YOUR GOAL: Can you copy the lines starting at the one that contains "Click the 目標対象のキーイベント label text" and ending at the one that contains "pyautogui.click(x=190, y=268)", with both of those included?

GIVEN ENTRIES:
....

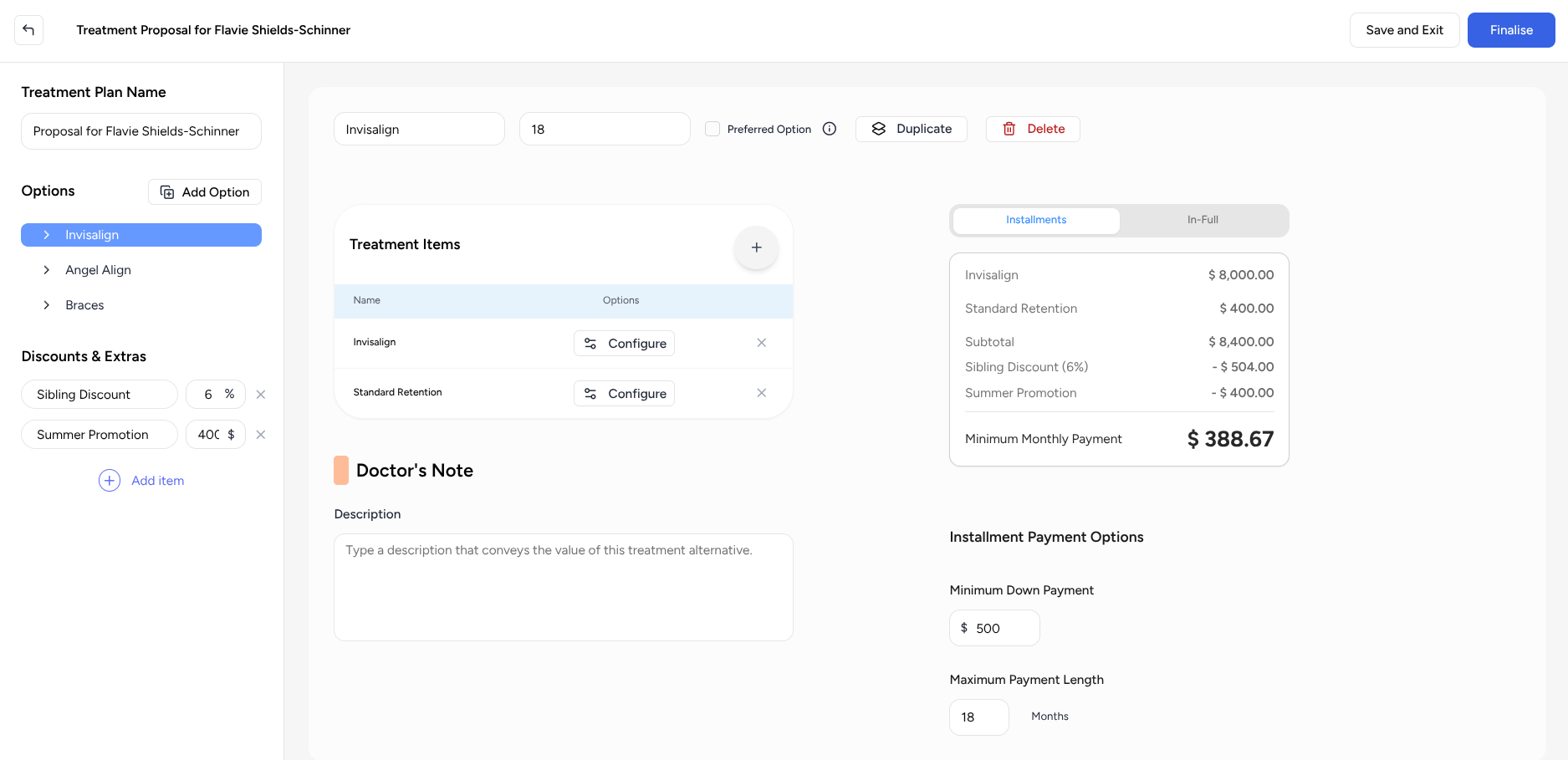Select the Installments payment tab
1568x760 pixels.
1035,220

....

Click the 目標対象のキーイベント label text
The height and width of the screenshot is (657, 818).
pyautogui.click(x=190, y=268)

....

SOLVED PROBLEM:
Click the 目標対象のキーイベント label text
The height and width of the screenshot is (657, 818).
pyautogui.click(x=190, y=268)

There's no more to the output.